===== MATERIAL FOR THIS TASK =====

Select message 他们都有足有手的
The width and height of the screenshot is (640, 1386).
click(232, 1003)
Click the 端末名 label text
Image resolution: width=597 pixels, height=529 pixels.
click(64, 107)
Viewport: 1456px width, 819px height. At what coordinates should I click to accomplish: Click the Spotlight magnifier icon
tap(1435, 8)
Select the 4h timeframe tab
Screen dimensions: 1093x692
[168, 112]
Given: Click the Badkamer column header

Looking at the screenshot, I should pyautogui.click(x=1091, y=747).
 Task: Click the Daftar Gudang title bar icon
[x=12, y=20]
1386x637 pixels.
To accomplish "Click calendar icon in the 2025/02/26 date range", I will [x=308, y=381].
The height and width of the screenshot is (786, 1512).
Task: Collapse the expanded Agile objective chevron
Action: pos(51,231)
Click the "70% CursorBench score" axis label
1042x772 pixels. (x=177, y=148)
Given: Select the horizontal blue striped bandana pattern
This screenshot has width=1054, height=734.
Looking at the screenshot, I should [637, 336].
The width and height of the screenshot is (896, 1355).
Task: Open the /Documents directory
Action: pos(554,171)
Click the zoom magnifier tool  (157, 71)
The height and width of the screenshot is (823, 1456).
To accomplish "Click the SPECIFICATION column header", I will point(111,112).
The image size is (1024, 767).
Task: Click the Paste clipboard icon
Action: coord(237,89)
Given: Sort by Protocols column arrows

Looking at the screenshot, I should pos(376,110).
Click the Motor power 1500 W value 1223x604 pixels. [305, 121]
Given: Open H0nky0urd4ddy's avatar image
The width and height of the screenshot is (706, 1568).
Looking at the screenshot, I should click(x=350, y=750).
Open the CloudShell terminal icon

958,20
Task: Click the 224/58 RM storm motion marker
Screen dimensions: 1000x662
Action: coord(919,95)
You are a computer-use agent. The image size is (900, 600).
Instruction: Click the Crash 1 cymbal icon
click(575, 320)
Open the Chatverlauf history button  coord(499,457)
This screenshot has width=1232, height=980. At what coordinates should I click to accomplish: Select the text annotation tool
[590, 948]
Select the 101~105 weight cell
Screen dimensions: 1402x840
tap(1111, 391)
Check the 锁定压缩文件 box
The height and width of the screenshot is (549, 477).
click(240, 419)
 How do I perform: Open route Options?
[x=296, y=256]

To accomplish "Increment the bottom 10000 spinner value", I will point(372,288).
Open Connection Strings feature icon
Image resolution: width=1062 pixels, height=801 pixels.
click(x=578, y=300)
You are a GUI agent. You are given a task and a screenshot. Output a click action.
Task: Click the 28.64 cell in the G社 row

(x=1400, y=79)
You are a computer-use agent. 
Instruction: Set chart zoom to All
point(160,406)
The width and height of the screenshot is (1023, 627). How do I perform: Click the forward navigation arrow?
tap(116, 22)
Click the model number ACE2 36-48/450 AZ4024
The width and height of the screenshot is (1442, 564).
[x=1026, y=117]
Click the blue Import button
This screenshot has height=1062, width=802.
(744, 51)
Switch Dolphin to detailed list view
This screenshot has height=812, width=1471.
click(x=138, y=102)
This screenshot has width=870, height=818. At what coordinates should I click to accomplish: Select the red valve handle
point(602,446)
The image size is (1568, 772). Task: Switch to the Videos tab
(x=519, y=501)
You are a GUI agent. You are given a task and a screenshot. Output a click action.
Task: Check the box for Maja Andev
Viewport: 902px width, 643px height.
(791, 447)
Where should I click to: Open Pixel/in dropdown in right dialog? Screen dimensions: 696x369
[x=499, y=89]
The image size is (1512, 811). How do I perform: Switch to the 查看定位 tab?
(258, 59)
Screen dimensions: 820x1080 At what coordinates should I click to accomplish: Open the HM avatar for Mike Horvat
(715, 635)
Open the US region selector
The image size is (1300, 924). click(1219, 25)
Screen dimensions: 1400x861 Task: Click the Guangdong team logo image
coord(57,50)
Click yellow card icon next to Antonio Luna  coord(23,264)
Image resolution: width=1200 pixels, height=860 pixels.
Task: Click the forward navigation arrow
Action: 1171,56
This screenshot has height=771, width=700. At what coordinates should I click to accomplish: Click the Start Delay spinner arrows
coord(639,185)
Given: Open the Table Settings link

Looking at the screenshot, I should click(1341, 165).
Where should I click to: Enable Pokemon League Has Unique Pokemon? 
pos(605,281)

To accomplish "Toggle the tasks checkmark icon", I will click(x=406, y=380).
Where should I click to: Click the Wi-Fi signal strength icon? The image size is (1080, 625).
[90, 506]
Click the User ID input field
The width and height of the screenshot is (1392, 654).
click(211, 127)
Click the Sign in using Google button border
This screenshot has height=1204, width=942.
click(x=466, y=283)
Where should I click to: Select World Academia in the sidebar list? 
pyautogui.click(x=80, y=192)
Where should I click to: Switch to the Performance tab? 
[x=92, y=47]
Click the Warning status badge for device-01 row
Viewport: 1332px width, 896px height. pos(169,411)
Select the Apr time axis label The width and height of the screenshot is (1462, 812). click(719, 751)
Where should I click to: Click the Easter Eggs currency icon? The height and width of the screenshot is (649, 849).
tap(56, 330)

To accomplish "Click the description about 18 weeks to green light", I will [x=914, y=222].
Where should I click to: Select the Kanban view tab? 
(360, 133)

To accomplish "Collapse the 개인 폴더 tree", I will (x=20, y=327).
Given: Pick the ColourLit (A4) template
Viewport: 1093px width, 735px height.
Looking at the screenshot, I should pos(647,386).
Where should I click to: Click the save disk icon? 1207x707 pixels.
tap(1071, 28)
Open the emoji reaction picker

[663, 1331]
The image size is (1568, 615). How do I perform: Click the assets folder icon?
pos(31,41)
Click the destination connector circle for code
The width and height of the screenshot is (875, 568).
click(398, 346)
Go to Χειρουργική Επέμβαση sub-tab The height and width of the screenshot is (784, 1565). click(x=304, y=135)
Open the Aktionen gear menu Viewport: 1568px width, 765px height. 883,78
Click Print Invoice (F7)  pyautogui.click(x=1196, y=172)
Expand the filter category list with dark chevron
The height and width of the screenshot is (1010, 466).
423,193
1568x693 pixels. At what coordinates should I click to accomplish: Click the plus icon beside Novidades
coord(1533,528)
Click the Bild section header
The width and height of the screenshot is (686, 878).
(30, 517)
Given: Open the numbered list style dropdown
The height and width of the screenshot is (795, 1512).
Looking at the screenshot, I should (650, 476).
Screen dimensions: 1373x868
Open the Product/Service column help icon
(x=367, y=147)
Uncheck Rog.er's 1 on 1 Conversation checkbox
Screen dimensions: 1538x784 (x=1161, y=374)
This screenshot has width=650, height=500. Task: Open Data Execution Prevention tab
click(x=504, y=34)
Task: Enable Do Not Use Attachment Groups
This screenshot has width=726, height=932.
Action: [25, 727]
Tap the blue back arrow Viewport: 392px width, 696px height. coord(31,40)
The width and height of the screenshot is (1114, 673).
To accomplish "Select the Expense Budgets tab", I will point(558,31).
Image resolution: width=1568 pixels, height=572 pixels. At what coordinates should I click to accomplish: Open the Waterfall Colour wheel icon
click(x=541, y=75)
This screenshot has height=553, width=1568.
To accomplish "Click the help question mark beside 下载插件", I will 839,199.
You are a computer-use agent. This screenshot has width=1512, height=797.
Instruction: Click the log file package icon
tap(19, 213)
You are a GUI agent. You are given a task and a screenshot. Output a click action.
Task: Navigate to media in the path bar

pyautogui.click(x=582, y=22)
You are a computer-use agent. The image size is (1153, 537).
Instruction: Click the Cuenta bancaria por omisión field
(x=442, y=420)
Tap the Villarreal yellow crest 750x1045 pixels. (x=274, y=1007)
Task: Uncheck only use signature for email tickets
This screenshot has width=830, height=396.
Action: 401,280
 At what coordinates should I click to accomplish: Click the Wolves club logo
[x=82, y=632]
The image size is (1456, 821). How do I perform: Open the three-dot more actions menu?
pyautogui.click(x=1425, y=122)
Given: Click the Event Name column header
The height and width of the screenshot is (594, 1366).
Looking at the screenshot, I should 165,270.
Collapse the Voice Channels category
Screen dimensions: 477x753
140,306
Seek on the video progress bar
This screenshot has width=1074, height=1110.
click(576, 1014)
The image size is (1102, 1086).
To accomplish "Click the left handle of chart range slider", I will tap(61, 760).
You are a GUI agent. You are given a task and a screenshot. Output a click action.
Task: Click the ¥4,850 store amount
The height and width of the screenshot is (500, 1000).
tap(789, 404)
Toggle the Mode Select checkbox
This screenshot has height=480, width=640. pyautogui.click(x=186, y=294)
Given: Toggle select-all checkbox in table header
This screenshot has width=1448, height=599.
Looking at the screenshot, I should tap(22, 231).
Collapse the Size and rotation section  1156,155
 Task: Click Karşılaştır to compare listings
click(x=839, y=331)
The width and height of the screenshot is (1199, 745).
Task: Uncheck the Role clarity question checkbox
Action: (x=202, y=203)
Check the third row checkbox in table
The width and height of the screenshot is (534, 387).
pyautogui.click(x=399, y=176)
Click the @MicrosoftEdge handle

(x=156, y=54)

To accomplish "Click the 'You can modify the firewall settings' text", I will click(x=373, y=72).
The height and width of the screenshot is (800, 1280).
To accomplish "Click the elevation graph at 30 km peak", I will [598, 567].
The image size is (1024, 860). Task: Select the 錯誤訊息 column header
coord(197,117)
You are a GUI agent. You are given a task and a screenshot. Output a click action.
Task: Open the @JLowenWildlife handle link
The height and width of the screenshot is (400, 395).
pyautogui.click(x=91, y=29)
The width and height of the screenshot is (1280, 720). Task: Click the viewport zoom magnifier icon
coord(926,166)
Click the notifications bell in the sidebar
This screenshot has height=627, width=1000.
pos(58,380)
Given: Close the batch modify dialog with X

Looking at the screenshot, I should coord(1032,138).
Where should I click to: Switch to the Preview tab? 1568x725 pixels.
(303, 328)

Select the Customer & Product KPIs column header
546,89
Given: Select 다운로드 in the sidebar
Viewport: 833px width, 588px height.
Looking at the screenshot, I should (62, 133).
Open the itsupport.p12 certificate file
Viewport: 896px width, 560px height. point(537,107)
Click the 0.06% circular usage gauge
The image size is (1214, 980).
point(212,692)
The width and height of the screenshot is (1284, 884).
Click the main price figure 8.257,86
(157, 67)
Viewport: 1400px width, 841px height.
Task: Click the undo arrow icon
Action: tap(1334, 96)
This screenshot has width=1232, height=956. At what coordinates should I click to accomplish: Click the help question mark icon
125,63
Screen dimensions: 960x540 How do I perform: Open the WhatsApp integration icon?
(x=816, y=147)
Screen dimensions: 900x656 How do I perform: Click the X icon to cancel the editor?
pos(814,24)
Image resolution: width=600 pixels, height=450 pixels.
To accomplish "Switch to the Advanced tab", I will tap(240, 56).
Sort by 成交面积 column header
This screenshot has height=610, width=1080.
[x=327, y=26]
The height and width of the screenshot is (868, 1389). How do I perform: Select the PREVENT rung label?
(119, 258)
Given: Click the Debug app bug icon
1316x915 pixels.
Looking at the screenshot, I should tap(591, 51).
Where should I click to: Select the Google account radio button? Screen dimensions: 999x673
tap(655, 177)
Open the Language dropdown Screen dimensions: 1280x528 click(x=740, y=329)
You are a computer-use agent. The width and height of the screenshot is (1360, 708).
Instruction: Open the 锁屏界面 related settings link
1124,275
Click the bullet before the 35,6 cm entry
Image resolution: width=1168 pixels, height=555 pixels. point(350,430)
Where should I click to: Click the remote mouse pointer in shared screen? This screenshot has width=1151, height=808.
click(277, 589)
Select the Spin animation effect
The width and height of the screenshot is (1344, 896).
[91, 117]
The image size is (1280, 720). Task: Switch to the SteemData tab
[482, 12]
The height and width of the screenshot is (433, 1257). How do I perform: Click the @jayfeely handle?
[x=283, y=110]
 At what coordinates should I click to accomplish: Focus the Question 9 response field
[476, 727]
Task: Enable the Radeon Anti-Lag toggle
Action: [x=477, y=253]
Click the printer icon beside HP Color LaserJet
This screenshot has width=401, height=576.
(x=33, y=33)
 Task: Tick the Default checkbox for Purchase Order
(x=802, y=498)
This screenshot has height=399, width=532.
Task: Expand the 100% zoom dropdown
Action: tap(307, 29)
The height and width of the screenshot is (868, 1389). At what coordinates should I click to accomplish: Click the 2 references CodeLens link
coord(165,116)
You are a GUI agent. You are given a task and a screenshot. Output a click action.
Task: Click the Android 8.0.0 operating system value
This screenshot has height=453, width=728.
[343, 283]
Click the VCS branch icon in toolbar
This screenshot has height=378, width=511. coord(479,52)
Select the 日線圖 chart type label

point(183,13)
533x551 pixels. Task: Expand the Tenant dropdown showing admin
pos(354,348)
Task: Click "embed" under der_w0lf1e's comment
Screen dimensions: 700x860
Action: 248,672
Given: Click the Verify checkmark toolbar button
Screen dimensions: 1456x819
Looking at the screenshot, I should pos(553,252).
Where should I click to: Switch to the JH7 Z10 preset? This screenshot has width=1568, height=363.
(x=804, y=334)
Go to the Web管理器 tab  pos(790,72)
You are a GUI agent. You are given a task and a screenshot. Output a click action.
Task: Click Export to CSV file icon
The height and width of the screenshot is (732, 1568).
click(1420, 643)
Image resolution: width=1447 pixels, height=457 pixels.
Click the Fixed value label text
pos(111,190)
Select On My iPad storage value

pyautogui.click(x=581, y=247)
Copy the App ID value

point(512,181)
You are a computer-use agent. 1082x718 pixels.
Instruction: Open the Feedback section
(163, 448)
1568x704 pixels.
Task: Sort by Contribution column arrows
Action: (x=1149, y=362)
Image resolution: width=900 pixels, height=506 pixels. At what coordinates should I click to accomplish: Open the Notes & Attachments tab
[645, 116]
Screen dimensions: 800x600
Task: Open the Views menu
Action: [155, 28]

=====

OBJECTIVE —
Please reproduce the material verbatim, starting at the line that contains "Given: Select 다운로드 in the sidebar" and ending at the line that contains "point(212,692)".

ANSWER TO THIS EXERCISE —
Given: Select 다운로드 in the sidebar
Viewport: 833px width, 588px height.
Looking at the screenshot, I should (62, 133).
Open the itsupport.p12 certificate file
Viewport: 896px width, 560px height. point(537,107)
Click the 0.06% circular usage gauge
The image size is (1214, 980).
point(212,692)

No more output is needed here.